Alzhéimer

El periodista y narrador colombiano Óscar Collazos reflexiona sobre el alzhéimer y como lo enfrentamos personal y socialmente a propósito del ejemplo del político catalán Pasqual Maragall.

Óscar Collazos

Pasqual Maragall

Pasqual Maragall (1941) fue alcalde de Barcelona entre 1982 y 1997 y presidente de la Generalitat (gobierno autonómico) de Catalunya del 2003 al 2006. Gran parte de la proyección internacional de su ciudad y del prestigio que esta adquirió entre las grandes capitales culturales de Europa se debió a la gestión de este hombre clave en el Partido de los Socialistas de Catalunya (PSC). A él se deben los cambios urbanísticos y nuevo talante de las costumbres ciudadanas introducidos en Barcelona a partir de los Juegos Olímpicos de 1992.

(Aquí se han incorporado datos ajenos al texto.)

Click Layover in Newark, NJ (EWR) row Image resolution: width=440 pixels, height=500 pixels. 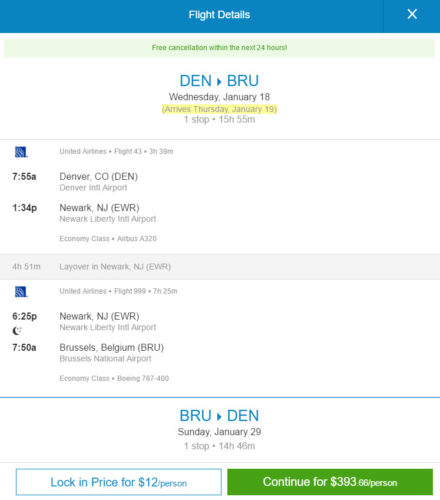click(x=220, y=267)
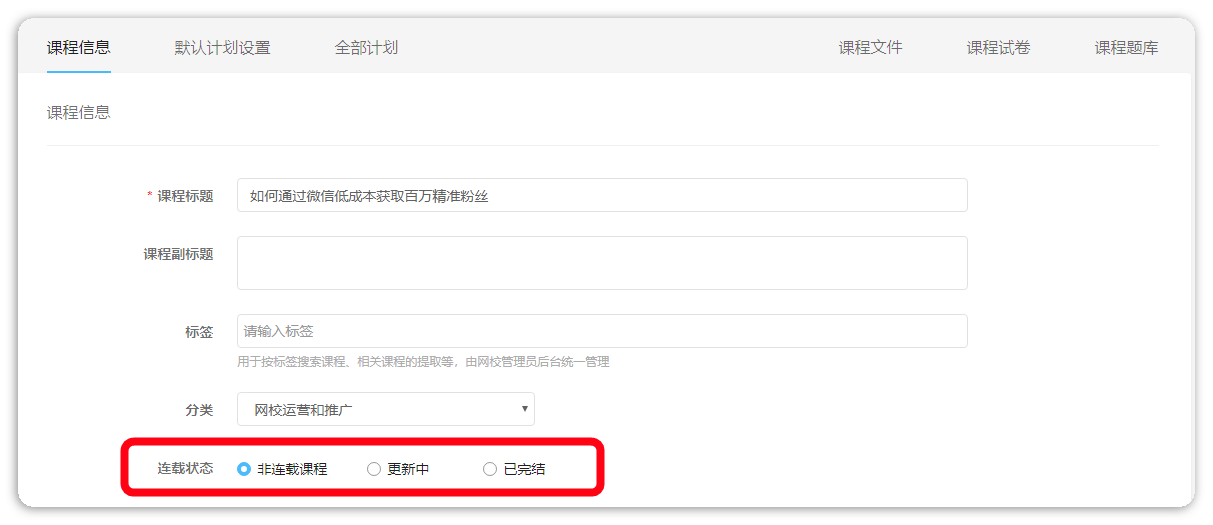Click the 课程标题 text input field
Viewport: 1213px width, 525px height.
[x=602, y=196]
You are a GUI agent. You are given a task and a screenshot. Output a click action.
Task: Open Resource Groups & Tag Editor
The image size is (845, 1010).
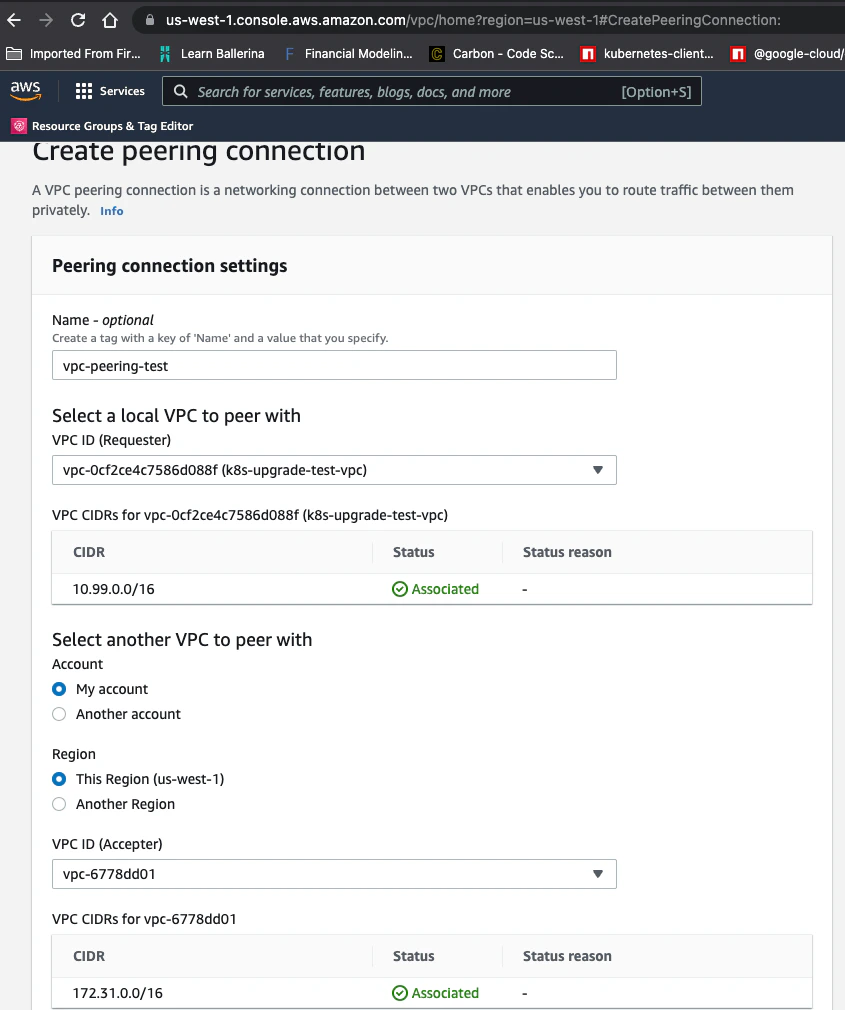pyautogui.click(x=112, y=126)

A finales del 2007, Maragall sorprendió a sus coterráneos con la confirmación de un rumor que circulaba desde la primavera anterior, a raíz de los exámenes que se le realizaron en un hospital de Boston. “Hace unos meses me diagnosticaron un principio de la enfermedad de Alzheimer”, dijo el ex alcalde. Y dio así comienzo a una batalla personal y familiar contra la enfermedad, que empezó con la creación y consolidación de la Fundación Pasqual Maragall para la Investigación sobre el Alzhéimer.

Gracias a la entereza moral de Maragall (“dentro de 10 o 15 años esta enfermedad será vencible y vencida”, dijo) y al incondicional apoyo de su familia, empezó a caer el telón que ha ocultado la vida de celebridades afectadas por la enfermedad. Maragall no solo la hizo pública. Hizo el gesto valeroso de reclamar sinceridad y fortaleza a quienes la padecen, a la familia del paciente y a la sociedad que ve cómo millones de seres humanos de distintas edades se sumergen paulatinamente en las profundas lagunas de la memoria.

Llegará el momento en que Maragall no sea consciente de la progresión dramática de su enfermedad. La tarea y la responsabilidad de acompañar al enfermo y a la causa propuesta cuando fue consciente de ello corresponderán, entonces, a sus familiares y a la sociedad. Los últimos momentos de lucidez del paciente quedarán como un legado grande para la humanidad, con un mensaje muy sencillo: confieso que estoy enfermo porque deseo y espero que la enfermedad sea un día curable.

El documentalista catalán Carles Bosch acaba de hacer una entrañable y conmovedora película de casi dos horas basada en el caso Maragall: Bicicleta, cullera, poma (Bicicleta, cuchara, manzana). La acabo de ver como único espectador en función vespertina de una sala de cine de Barcelona. No creo haber visto en mucho tiempo historia sentimentalmente más estremecedora ni presenciado una exaltación más admirable de la vida que para un ser humano es la vida de su memoria.

El “caso Maragall” es doblemente ejemplar. Despoja a la enfermedad del misterio casi vergonzoso que la rodea, sobre todo cuando la padecen grandes figuras públicas. Y, al mismo tiempo, expone una forma de solidaridad familiar que no excluye el dolor de sentir en un ser querido y cercano el tránsito de la lucidez al olvido y de este a la muerte.

Conozco a admirables figuras de las letras y las artes que viven o vivieron la enfermedad como la viven millones de seres anónimos en el mundo. Se habla poco y con respeto casi religioso de estas grandes figuras. Nos apiadamos de ellos y lamentamos que abandonen el mundo de la conciencia en circunstancias tan tristes, pero ¿no sería mejor correr el velo?, ¿por qué no conocer las circunstancias de la enfermedad?, ¿por qué ocultarla como algo vergonzoso?

Pasqual Maragall decidió responder a estas preguntas cuando aún podía hacerlo. Advirtió que se iba antes de irse. Su familia asumió el dolor y respetó creativamente la decisión. Ahora es posible que famosos, notables y figuras públicas del mundo puedan aprender algo de esta lección.